Annelucy567 · 01/03/2025 07:54

Me and my boyfriend have been together for 3 years.. we live together, he has a good but stressful job, we’re planning to get married, I am a stay at home mum as we have an amazing and happy 12 month old son. I’ve just found out I’m pregnant again (we haven’t been careful at all) so even though I was surprised and scared, I’m happy deep down as I’ve always wanted 2 children closer in age. He is 100% certain he wants me to abort the baby as it is too soon, and he is worried it will affect our relationship and his work. However, I really don’t feel comfortable doing this, especially as we haven’t been careful with contraception especially on his part so I feel it would be a selfish choice. He has basically given me the ultimatum to agree with him and have a termination, and have a second baby another time when it’s “right,” or I’ll be doing it all alone because he won’t love this baby. I feel a bit emotionally blackmailed, and to be honest his reasoning is that having another baby will strain our relationship but I think the resentment I’ll have for him after forcing me to have a termination will be worse for us. I’ll constantly be wondering “what if” all my life, thinking they’d be this age now etc etc. I know it’s hard and tough, but life is. I feel so alone

OP posts:
ByDreamyMintNewt · 01/03/2025 09:25

Keep the baby. You clearly want it and therefore would almost definitely regret an abortion. He will have to take responsibility in one way or another - it's monumentally selfish of him to have unprotected sex and know you would like another child and then turn around and behave like this.

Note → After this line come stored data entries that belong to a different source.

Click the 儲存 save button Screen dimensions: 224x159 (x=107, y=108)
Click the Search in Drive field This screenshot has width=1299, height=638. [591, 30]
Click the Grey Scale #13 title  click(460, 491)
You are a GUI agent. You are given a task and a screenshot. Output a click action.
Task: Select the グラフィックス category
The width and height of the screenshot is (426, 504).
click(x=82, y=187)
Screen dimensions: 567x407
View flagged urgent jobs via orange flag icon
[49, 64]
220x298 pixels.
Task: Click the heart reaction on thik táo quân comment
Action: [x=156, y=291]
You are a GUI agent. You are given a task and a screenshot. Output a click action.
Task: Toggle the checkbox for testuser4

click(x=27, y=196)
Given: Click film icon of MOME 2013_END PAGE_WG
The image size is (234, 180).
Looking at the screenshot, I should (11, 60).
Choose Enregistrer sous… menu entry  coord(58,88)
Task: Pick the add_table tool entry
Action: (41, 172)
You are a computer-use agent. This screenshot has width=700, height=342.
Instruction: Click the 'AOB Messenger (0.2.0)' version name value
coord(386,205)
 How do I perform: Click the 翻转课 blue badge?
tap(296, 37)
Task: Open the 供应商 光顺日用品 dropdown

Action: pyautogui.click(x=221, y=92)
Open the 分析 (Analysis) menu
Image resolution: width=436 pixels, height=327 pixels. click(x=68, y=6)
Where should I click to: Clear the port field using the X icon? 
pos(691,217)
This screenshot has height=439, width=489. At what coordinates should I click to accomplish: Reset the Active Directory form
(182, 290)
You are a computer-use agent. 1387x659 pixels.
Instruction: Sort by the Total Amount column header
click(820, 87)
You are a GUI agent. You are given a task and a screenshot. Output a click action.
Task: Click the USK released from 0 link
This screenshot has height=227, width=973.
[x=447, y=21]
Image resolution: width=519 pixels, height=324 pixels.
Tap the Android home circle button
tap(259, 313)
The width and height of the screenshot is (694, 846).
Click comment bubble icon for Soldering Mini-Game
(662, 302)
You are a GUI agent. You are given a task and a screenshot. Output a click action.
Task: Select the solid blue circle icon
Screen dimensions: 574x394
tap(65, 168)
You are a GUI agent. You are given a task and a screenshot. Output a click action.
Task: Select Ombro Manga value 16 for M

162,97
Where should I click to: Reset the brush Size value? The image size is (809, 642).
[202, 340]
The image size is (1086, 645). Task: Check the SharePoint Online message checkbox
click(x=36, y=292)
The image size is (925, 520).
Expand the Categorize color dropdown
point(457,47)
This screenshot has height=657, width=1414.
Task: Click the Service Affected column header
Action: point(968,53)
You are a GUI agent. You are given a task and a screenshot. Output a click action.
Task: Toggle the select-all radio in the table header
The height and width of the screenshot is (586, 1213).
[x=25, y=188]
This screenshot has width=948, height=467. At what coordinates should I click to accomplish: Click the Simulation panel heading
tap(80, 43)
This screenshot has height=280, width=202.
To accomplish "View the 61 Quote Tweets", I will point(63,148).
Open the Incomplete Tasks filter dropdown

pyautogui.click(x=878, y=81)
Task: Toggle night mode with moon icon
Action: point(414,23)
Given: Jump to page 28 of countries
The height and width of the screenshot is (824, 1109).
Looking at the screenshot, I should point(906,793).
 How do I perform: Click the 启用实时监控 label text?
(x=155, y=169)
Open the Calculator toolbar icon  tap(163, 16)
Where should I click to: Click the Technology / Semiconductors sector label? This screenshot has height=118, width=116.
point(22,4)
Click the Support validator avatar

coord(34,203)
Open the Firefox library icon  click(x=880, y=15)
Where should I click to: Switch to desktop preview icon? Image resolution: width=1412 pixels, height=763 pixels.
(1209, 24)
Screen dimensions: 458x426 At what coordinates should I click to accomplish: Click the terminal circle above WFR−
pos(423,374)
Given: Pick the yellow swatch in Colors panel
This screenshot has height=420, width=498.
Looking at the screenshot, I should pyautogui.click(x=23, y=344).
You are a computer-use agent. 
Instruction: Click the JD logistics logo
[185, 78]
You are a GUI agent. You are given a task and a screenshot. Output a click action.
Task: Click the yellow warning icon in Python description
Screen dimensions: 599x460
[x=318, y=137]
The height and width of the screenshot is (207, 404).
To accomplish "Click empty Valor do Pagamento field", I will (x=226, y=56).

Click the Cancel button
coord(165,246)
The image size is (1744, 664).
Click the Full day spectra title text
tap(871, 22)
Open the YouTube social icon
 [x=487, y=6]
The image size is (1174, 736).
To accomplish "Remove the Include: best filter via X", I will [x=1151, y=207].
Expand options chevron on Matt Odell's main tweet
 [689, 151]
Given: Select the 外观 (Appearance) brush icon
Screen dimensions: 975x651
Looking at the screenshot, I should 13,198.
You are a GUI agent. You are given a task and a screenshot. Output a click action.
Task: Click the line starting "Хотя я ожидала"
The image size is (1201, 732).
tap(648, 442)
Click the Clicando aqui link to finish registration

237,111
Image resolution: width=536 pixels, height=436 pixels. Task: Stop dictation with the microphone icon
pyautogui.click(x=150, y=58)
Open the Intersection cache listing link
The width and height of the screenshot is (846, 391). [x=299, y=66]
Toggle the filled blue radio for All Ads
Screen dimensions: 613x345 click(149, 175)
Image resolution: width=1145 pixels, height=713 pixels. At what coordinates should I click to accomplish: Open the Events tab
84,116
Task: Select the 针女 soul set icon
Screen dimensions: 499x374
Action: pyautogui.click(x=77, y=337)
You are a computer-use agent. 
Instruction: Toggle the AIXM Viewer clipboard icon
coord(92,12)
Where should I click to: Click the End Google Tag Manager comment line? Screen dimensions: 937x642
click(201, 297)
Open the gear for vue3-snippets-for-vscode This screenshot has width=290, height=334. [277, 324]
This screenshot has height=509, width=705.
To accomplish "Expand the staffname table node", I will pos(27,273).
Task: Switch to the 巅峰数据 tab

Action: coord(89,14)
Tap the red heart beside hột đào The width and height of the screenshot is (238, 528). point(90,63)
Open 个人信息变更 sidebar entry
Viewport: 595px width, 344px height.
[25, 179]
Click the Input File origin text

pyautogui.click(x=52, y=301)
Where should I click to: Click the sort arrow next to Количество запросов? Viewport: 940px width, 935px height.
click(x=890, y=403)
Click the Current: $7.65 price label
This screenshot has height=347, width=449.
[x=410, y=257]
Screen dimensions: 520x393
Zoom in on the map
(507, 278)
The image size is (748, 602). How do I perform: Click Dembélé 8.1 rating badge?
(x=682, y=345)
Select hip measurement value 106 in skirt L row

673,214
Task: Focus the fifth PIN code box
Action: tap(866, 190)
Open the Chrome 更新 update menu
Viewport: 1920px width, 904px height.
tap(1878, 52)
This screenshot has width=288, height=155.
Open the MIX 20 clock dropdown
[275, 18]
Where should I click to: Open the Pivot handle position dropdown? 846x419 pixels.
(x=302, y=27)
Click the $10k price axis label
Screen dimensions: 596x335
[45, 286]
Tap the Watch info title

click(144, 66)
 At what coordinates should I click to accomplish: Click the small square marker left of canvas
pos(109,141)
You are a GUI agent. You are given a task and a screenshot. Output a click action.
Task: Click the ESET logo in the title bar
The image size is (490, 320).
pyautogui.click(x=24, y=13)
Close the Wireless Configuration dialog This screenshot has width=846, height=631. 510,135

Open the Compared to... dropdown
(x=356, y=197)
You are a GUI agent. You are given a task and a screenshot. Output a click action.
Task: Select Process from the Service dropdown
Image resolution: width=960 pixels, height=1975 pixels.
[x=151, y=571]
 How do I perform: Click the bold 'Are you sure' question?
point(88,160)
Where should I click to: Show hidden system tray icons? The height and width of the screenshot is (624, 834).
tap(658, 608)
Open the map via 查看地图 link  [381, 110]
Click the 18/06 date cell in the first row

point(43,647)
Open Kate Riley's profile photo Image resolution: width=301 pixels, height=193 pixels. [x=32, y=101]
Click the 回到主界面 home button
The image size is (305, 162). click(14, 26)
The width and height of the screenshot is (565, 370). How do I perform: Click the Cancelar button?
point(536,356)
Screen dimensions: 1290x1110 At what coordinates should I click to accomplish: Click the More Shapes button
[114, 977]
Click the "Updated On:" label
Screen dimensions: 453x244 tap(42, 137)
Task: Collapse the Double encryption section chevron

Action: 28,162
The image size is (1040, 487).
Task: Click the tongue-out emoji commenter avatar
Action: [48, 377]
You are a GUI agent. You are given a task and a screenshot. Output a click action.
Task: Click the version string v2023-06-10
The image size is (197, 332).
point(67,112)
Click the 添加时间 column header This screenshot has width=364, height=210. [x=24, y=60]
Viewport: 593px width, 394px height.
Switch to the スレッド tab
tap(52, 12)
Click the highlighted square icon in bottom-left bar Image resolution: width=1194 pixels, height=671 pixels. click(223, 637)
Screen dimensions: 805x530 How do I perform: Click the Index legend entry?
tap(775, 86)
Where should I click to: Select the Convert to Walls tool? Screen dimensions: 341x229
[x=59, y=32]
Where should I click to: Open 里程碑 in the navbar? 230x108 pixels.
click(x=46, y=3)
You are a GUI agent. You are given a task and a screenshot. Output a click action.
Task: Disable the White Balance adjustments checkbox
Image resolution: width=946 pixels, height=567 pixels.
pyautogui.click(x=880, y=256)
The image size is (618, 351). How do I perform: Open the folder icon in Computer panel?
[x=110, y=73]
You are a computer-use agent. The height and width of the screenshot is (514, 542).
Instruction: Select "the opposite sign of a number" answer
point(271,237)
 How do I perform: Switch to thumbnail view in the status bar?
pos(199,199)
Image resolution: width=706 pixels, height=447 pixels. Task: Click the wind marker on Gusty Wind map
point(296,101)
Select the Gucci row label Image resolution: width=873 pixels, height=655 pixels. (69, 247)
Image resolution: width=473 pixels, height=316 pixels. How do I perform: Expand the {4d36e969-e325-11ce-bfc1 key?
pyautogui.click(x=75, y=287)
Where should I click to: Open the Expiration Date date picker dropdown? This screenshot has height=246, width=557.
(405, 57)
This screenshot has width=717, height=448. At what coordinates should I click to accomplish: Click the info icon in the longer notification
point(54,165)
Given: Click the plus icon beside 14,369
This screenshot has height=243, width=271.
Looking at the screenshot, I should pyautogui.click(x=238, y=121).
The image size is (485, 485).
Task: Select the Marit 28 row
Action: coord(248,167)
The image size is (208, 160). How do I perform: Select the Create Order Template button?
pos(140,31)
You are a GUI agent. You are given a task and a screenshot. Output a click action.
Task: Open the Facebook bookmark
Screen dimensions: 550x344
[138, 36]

Congratulations and good luck. Do you have other family you trust to talk to? Hopefully they will support you and back you up.

Tinydancer222 · 02/03/2025 21:27

@Annelucy567 Keep your baby . Do not have a termination based on emotional black mail. My child's dad this to me and I have regretted my termination ever since ! You give him the ultimatum and tell him accept your decision or he can leave . You take back your power ! The emotional suffering after a termination when you wanted to keep the baby is horrific I wouldn't wish it upon any soul. Do not do it ! Take your power back 💕 Congratulations x

SilverScales · 03/03/2025 04:21

Annelucy, I'm so sorry your partner is treating you like this - that isn't love! For him to want to tell you what to do in this situation is all wrong. You are a stay at home mum so I don't even see what the difference is. You're correct to say that many women feel burnt up with resentment when their partner insists that they terminate a wanted pregnancy. I know I would! Is he usually like this, meaning, does he feel he gets the power to make decisions that affect both of you? Just because he's earning the money does not mean he has total say in what happens in your relationship. Maybe you can show him this thread of how devastating many women feel after an abortion:
https://www.mumsnet.com/talk/pregnancy_choices/4781430-post-abortion-regret?page=1
The grief and regret are real, immense, and not talked about enough.
If you are having trouble reaching an agreement, and you feel you'd be happy with two children, maybe you can suggest he get a vasectomy so that you'd both know that there will be no more surprises. However, if you think you might like more children down the road (it can be very hard to know), you might end up resentful again if he got sterilisation before you were ready. Like other people have said though, this is too important to allow him to be the sole decision-maker when this is a wanted baby for you. Having two children close in age sometimes gives the parents more time together since the children can entertain each other. I hope he will really listen and realize he will most likely love the second child as much as the first.